Я иногда специально сюда хожу. Потому что первый раз услышал именно здесь.
Был морозный день, ясный такой. Редко бывают такие дни, прямо ослепительные. И тут я услышал трубу. С верхних этажей каких-то.
Классный инструмент – труба. Звук сразу в небо идёт.
Потом ещё несколько раз слышал. Трубач гамму играл и ещё какие-то упражнения. Его забивал звук рояля, раскидывал там свои гаммы направо и налево. Мне захотелось его выключить. Чтобы одна труба осталась.
Надо же, такой звук. Сразу внутрь. Будто лампочку включает во мне.
* * *
Раньше, пока Лёвки не было, меня мама в свой театр брала. Спектакли я не смотрел, просто болтался по коридорам. Не то что неинтересно мне было, спектакли эти… Просто я не мог столько сидеть. Я и сейчас не могу. Прямо невыносимо это для меня, такое сидение. У меня без движения ноги отваливаются и руки. Ну, сейчас научился немного. А в детстве совсем не мог.
В общем, когда я маленький был, мама меня всё же водила на детские спектакли. И я сначала сидел. Потом сползал на пол. Под стул. А потом на четвереньках выползал из зала.
И тётенька-билетёрша меня там ловила. И говорила: походи тут, Игнат, только тихонько. Померяй, сколько шагов этот коридор. И я мерил, мерил…
А потом приходила мама и забирала меня. И я ей рассказывал, про что был спектакль. Сколько я успел посмотреть. И она удивлялась – так мало общего было у моих рассказов с авторским замыслом.

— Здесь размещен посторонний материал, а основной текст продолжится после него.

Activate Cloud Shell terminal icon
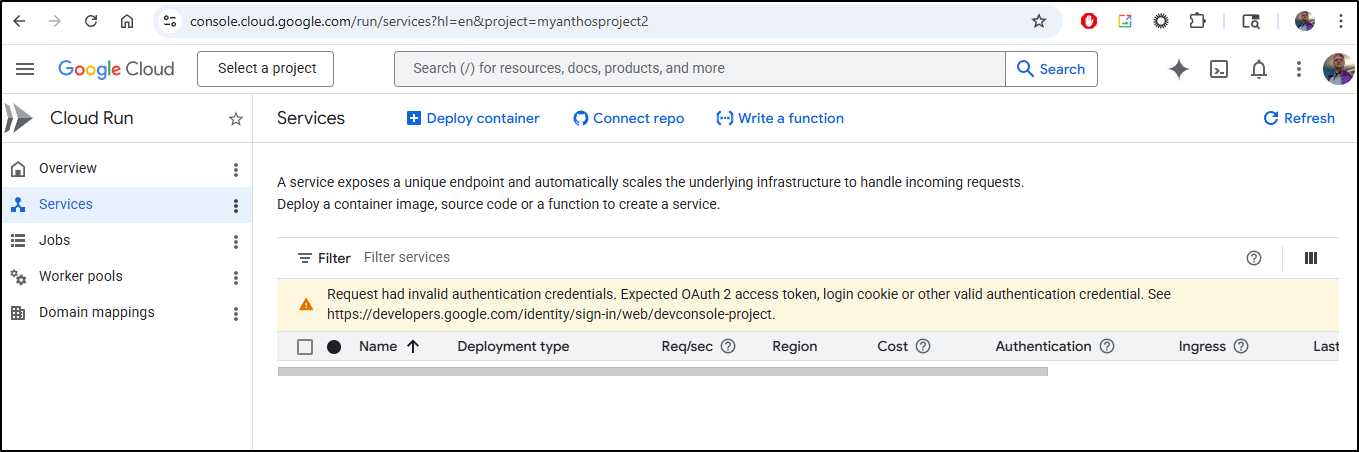1359x452 pixels. (1219, 69)
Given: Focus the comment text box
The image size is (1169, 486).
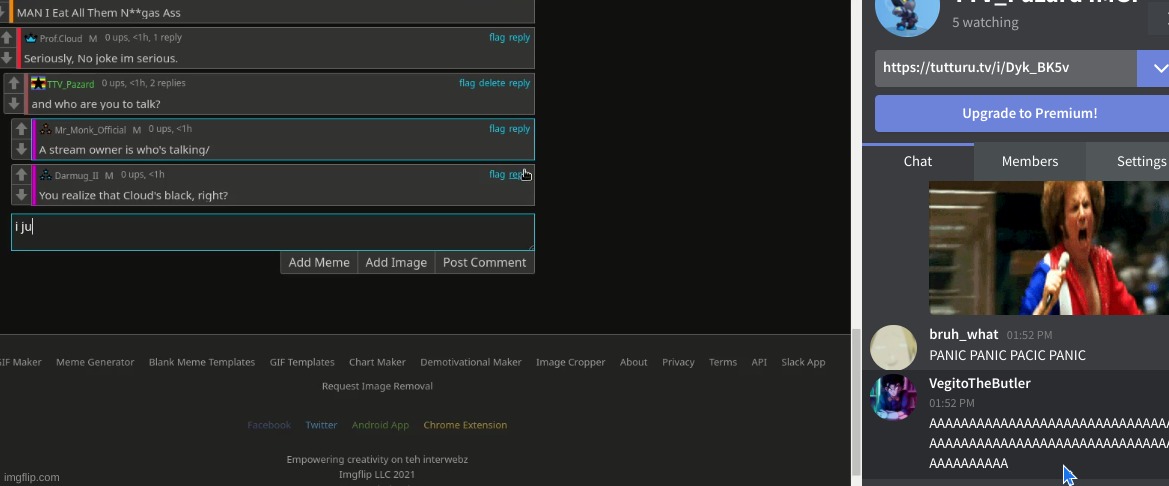Looking at the screenshot, I should (x=272, y=232).
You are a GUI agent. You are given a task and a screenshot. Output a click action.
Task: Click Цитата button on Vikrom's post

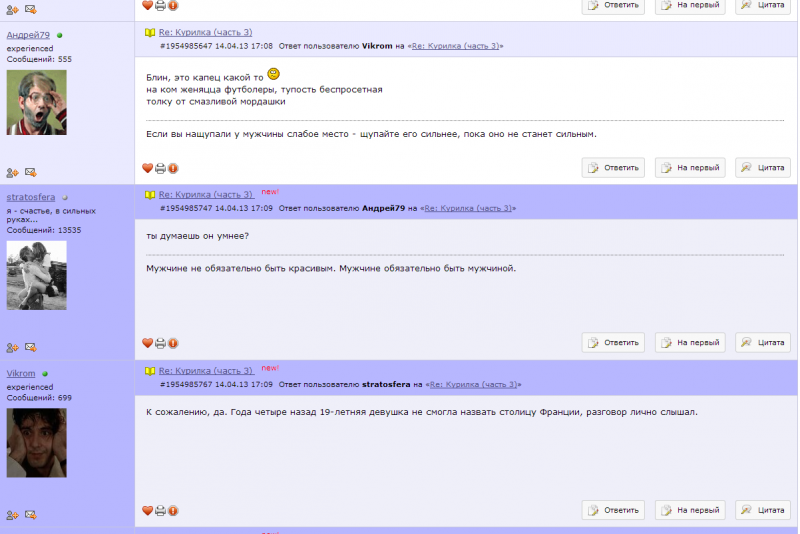point(763,510)
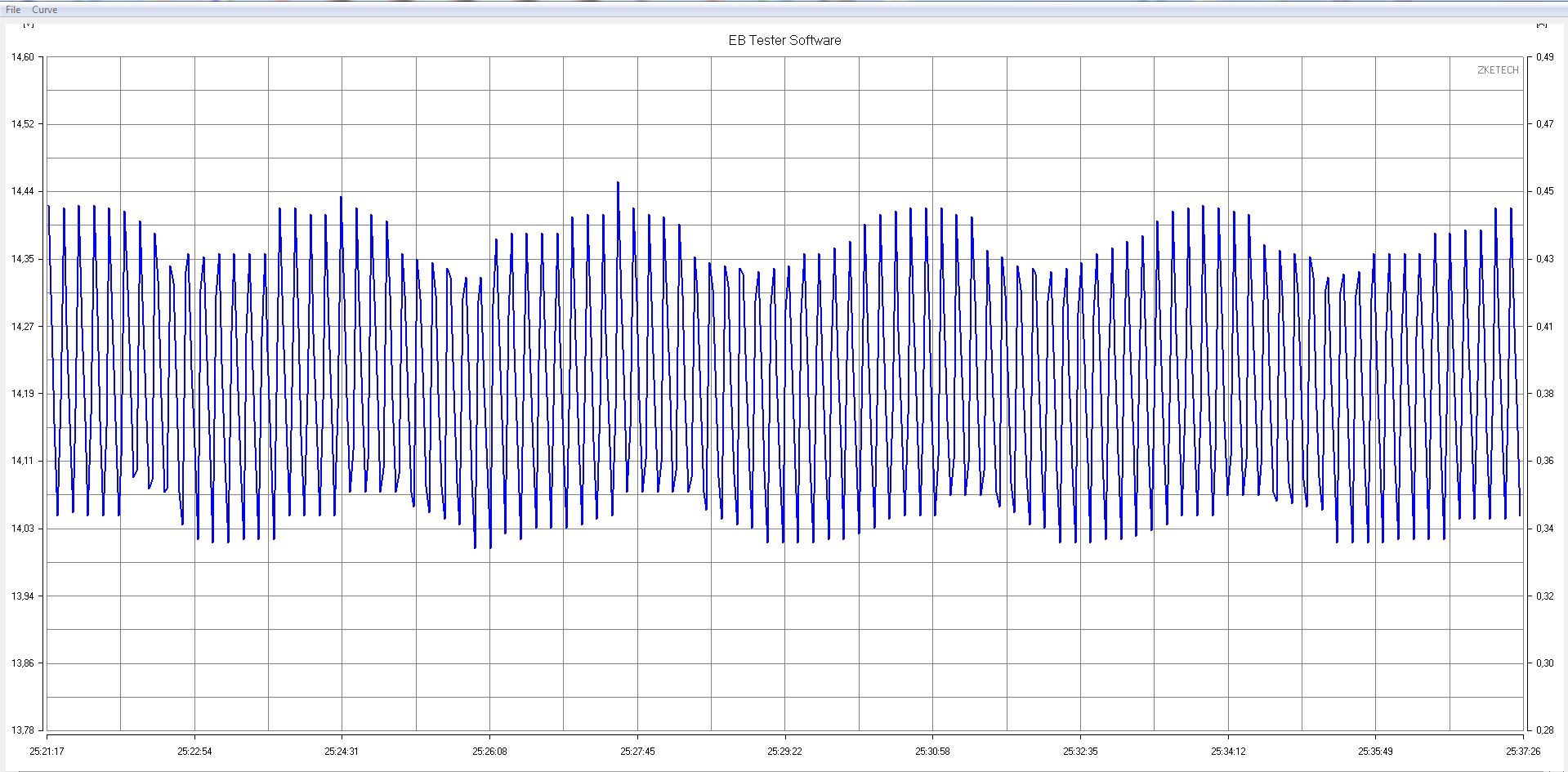
Task: Click the 25:24:31 time marker
Action: point(342,751)
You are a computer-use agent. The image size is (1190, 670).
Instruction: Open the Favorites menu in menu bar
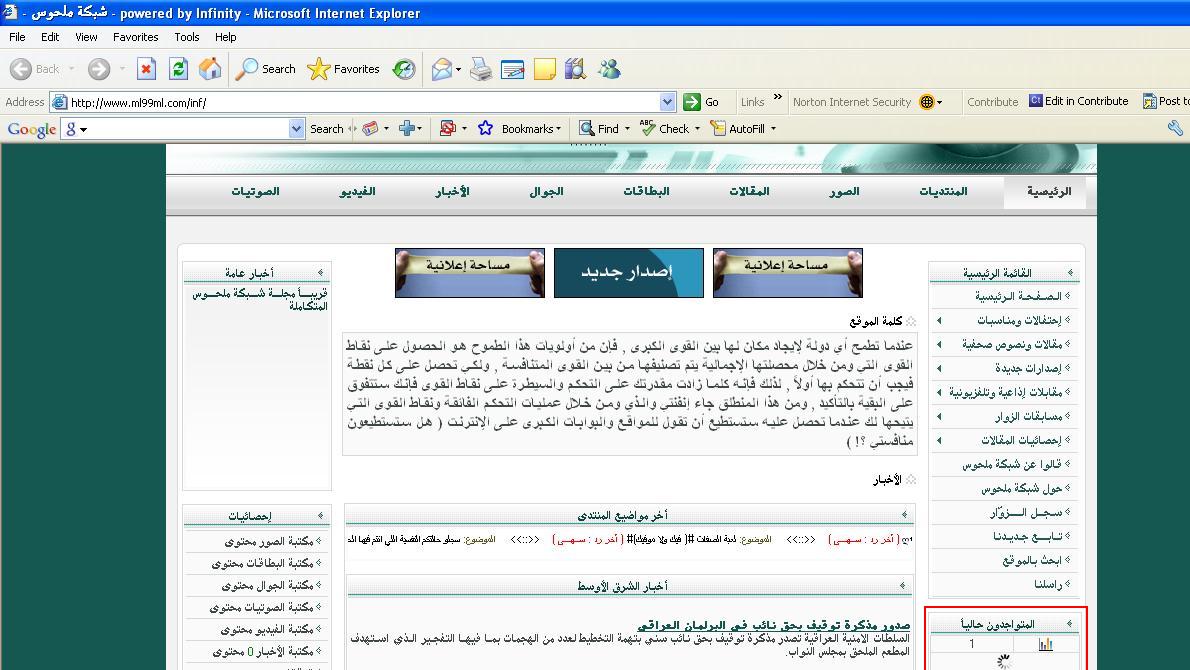(x=135, y=37)
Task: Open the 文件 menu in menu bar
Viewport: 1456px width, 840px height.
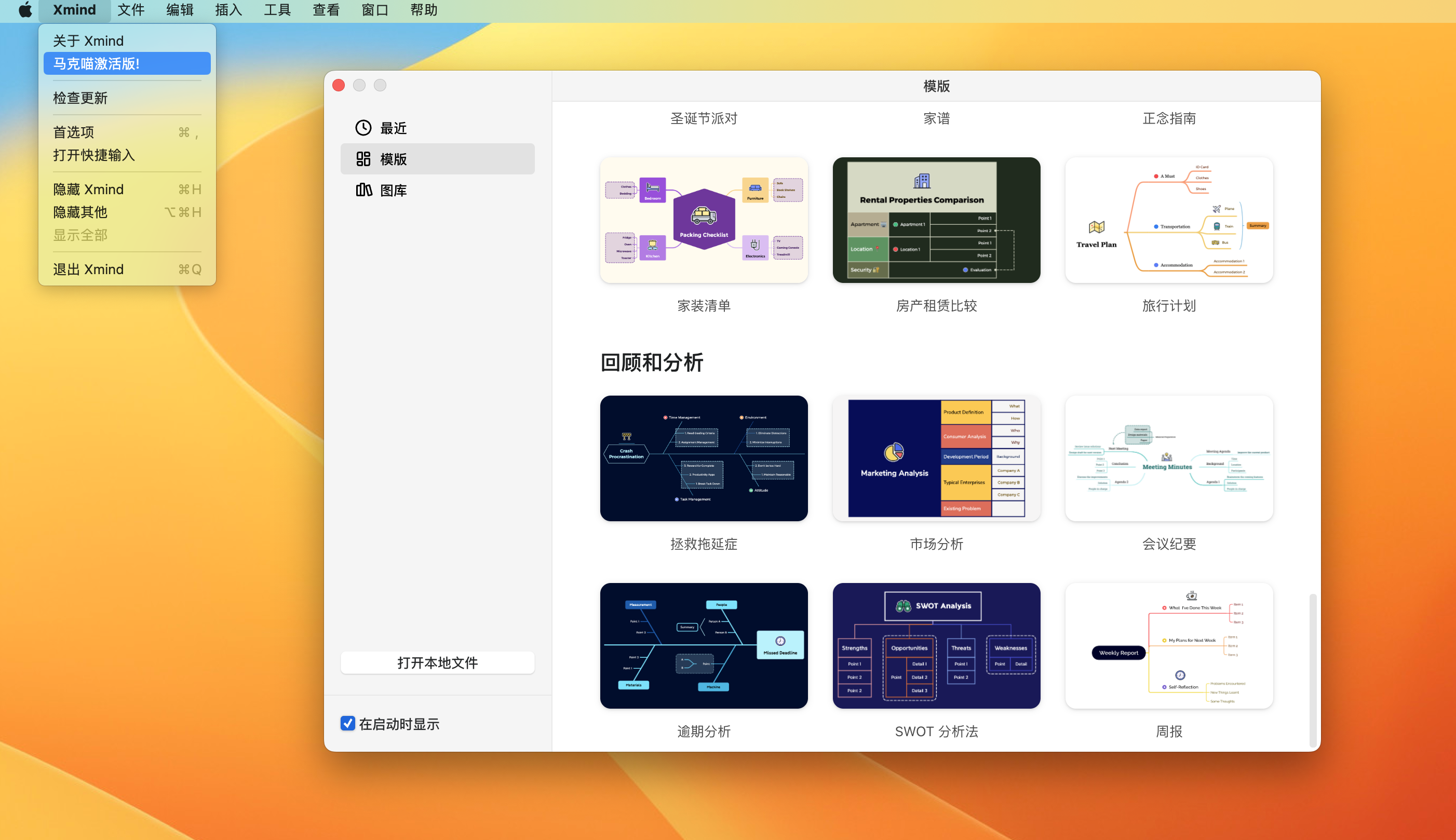Action: click(x=131, y=10)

– Мне кажется, у тебя в голове отдельный транслятор, – говорила она мне. – Там тебе что-то своё показывают, не как всем.
* * *
А! Я же не сказал. Мама – театральный художник. Ну, её имени на афишах никогда нет. Она, как говорит, на подхвате. Иногда помогает тому, кто как раз главный художник. Доделывает то, что кто-то не успевает. И всё время в театре. Монтаж, демонтаж. Часто ночью, когда один спектакль закончился, а наутро уже другая сцена готова должна быть.
Демон Таж. Я когда ей сказал, она очень смеялась, про демона этого. А ещё есть слово «додемонтаж». Когда демонтировали, демонтировали, да не выдемо… Да не выдодемонтировали.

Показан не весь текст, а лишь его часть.